With the help of Shilpa, she manages to get a fake key and stumbles upon the dead body of Feroz inside. Mani, who is there to collect the egg, attacks her. In a scuffle, she stabs Mani with a fork, which makes him unconscious. She drags his body into her house and hides it in the kitchen. The police arrive at the apartment the following day to investigate Feroz's murder, led by SI Pallavi. They suspect Mani of killing Feroz and fleeing away. On the other hand, Nayar's men steal the apartment complex' CCTV footage, where they see Anupama carrying Mani's body. Nayar blackmails Anupama to find the egg and bring it to him. She cannot find it in Feroz's house or in Mani's pockets. However, in an attempt to smuggle Mani's body out with the help of an associate, she gets caught by a corrupt police constable.

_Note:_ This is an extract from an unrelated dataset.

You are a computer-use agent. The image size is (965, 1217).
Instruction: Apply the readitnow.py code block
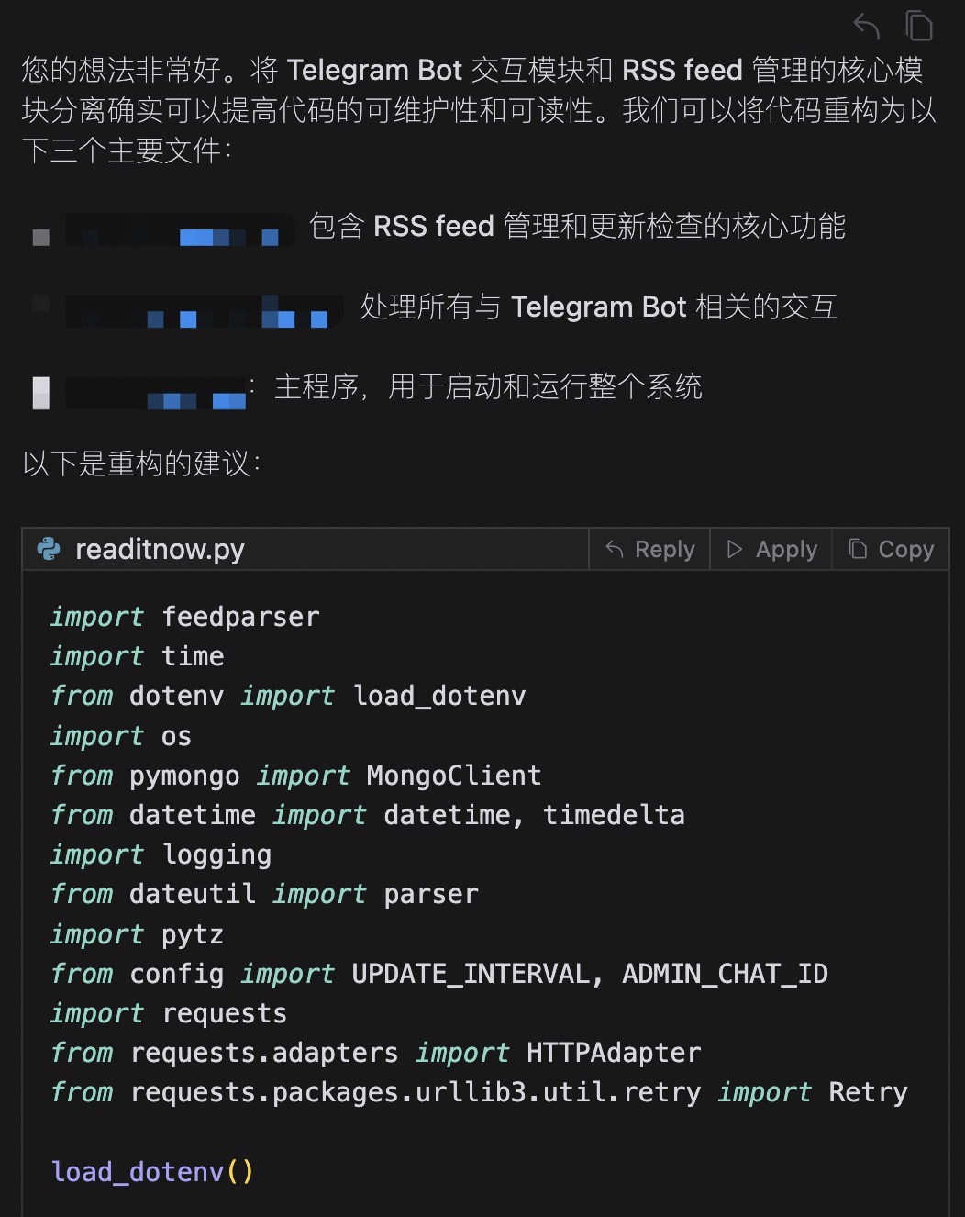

After throwing the body in a river packed in a suitcase, the constable demands money from her, stopping their vehicle on her way home. However, Nayar gets him killed and orders Anupama to bring the egg to him and kidnaps Varun. It is revealed that Feroz's wife is the one who stole the egg. She is a disciple of Daniel Babu, a religious leader. He believes that the egg is the same egg which was spoken about in the story of Mary and Jesus. He and his disciples are awaiting the descent of God to Earth. He is the one who actually killed Feroz and now also kills another woman in the apartment who finds out the truth. Anupama recollects that she saw a locket in Feroz's house while searching for the egg, which actually belongs to Daniel. With the help of Shilpa, Anupama hands over Daniel to Nayar and goes to his house in the search of the egg.

The police discover Mani's body in the river along with a knife. Pallavi figures out that it is the same knife Anupama uses in her cooking videos. As Anupama finds the egg and comes out of Daniel's house, Pallavi catches her and suspects her of the murder. Meanwhile, Daniel escapes Nayar by killing all of Nayar's men and reaches his house. He also kills Pallavi and starts firing at Anupama. She manages to survive after taking a bullet. Meanwhile, Mohan arrives with the police and they take Daniel into custody. The film ends with a message: "Not to await the God and believe in human power".

== Production ==
Bhama Kalapam marks Priyamani's first web film. The film was primarily shot indoors owing to the restrictions due to COVID-19 pandemic. Filming took place predominantly at a gated community in Hyderabad and was shot in 25 days.

== Reception ==
The Times of India gave a critical rating of 3 out of 5, writing "The film had all the ingredients of a great thriller comedy, but its ambitions were let down by the overarching runtime and lack of brevity" and further praised Priyamani's performance stating: "Priyamani as Anupama proves to be a saving grace and breezes through effortlessly. The audience would continue watching the film to root for her character". Sangeetha Devi Dundoo of The Hindu felt that "In the first few minutes, as the film finds its feet, it is hard not to be reminded of the 2018 Hindi film Andhadhun, even if faintly. A lamb crosses the path and a car meets with an accident that changes the course of things. The plot bears no resemblance to Andhadhun but this film exists in a zone that is similar to that widely appreciated macabre crime comedy". On a final note, she wrote that "Bhamakalapam is an interesting departure from mainstream Telugu film tropes".

Asianet praised Abhimanyu's writing of screenplay and story, Priyamani's performance and the background score.